Perhaps the most important of all these is the ability to explain the purpose, meaning, and significance of an undertaking; to generate enthusiasm and excitement; and to build a team with a vision of where it is headed. Frank was looking for someone to challenge and excite him, not someone to watch every move he made. We all want to be motivated to do more and to beat the competition. Without leadership willing to help create this excitement, not much gets done. If you are a recruiting leader or want to be one, these are good themes to incorporate into your daily life. You will find your retention rates go up, your recruiters will be more engaged and committed, and you will make much better hires.

Kevin Wheeler is a globally known speaker, author, futurist, and consultant in talent management, human capital acquisition and learning & development. He has founded a number of organizations including the Future of Talent Institute, Global Learning Resources, Inc. and the Australasian Talent Conference, Ltd. He hosts Future of Talent Retreats in the U.S., Europe, and Australia. He writes frequently on LinkedIn, is a columnist for ERE.net, keynotes, and speaks at conferences and events globally, and advises firms on talent strategy. He has authored two books and hundreds of articles and white papers. He has a new book on recruiting that will be out in late summer of 2016. Prior to his current work, he had a 20+year corporate career in several San Francisco area tech and financial service firms. He has also been on the faculty of San Francisco State University and the University of San Francisco. He can be reached at kwheeler@futureoftalent.org.


3 Comments on “When Good Recruiters Get Bad Managers

  1. Good article. IMHO Frank is a good sourcer/recruiter but failed himself in not applying the same principles he follows in selling candidates in his interview with his manager.

    I come from a military background and I never had much of a choice in who the Department of the Army was going to designate as my new commander. When I moved into civilian life I viewed it as my first opportunity to have a direct impact on deciding who my boss would be. Was it a good fit, not just for my employer but for myself? I made my share of mistakes along the way but eventually when I got to the level of experience that Frank is at now I looked at the interview process as more of me interviewing them. I knew I could do the work but would this boss be the one for me? Would they get the most out of me? Would they help me learn and grow? Would they be a roadblock or a mentor.

    I highly recommend a book called ‘Career Warfare’ by David D’Alessandro for anyone thinking about what they should look for in a boss. It will open your eyes, help build your brand and help you navigate these types of corporate landmines throughout your career.

  2. Really good article and I can agree with it all, I certainly can relate to Frank?s issues with poor management.

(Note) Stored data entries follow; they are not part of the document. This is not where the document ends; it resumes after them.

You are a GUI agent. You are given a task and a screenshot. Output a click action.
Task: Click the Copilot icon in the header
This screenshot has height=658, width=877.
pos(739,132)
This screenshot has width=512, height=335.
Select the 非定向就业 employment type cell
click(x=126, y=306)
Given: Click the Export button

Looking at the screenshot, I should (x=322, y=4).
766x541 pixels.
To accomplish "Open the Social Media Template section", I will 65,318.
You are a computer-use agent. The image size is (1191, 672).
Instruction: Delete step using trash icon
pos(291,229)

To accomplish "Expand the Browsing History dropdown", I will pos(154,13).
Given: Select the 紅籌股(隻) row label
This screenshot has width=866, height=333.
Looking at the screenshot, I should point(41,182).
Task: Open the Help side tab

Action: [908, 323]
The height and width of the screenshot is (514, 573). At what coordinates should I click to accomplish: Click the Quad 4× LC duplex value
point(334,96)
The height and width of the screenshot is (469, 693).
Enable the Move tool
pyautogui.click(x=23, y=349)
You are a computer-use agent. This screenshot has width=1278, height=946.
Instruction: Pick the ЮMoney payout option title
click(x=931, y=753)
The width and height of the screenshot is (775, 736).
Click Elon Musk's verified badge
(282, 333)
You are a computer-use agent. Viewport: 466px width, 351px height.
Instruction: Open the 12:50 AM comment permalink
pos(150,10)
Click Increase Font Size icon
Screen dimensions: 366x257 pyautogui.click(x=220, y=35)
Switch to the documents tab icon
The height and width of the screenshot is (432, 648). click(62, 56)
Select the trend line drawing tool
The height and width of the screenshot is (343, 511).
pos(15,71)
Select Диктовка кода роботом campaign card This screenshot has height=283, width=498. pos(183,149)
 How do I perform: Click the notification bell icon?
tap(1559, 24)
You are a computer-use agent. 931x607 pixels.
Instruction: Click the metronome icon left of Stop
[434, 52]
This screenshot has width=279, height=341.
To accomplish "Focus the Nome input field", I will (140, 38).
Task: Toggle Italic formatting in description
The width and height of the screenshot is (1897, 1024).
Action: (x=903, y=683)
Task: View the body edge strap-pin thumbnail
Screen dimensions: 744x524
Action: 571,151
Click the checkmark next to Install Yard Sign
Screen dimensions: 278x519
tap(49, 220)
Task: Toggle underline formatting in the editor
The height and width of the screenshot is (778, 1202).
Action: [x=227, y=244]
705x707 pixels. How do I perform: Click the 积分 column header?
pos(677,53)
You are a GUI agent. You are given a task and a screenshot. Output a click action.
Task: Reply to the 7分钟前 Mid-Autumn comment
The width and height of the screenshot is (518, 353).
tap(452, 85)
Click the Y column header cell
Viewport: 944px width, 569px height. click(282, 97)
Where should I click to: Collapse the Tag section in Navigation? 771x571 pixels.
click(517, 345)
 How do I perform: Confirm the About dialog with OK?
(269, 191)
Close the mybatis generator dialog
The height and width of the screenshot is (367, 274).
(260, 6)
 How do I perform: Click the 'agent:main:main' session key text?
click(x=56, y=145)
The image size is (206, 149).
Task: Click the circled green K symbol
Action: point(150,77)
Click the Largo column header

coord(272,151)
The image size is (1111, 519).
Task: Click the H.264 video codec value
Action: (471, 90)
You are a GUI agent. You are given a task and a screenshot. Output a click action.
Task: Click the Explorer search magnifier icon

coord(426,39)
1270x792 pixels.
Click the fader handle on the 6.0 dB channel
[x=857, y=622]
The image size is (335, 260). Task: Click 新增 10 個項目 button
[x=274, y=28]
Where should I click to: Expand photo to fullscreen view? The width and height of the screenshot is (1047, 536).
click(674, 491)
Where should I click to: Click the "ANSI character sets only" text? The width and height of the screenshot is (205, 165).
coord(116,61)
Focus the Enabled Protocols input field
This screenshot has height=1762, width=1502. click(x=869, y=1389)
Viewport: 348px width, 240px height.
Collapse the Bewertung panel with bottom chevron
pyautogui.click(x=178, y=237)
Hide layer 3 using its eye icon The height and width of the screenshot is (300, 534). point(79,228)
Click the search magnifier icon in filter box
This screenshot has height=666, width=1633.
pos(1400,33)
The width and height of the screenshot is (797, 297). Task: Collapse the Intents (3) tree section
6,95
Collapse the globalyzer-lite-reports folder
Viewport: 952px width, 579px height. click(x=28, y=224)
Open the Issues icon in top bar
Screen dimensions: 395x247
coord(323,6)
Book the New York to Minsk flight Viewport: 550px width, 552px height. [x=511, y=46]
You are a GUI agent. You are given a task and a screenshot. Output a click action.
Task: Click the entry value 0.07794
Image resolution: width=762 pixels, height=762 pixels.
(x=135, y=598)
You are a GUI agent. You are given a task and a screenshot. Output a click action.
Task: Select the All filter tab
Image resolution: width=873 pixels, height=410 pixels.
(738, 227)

    Apart from poor management skills when a consultant has joined from a different industry or recruitment style, they will always be some kind of conflict and generally it will be down to egos or operational styles.

  3. Hi Kevin;
    As much as I agree with the article and its nuances, i feel there is one more thing that needs to be added. We -the Managers of the recruting fraternity-probably overlook the concept of observation. I guess the most effective way to command respect and gain employee confidence is performance. No matter how good you are at strategizing and planning, but we need to remember one thing: if situation necessitates, we should roll up our sleeves and shoulder the boulder of work.
    A high-level of ground-level (oxymoron!) understanding is required.Hence a part of being a good Manager also says ‘Let me show you how this thing is done in here.’ Command performance, and your subordinates will follow your footprints. Then the need to motivate wont be required as much,because they know how you would tackle the scene in the first place by seeing you through the same.
    This also helps us to be empathic about the bottlenecks faced by the recruiters. What’s more is required is giving an open-playground for a specific time frame.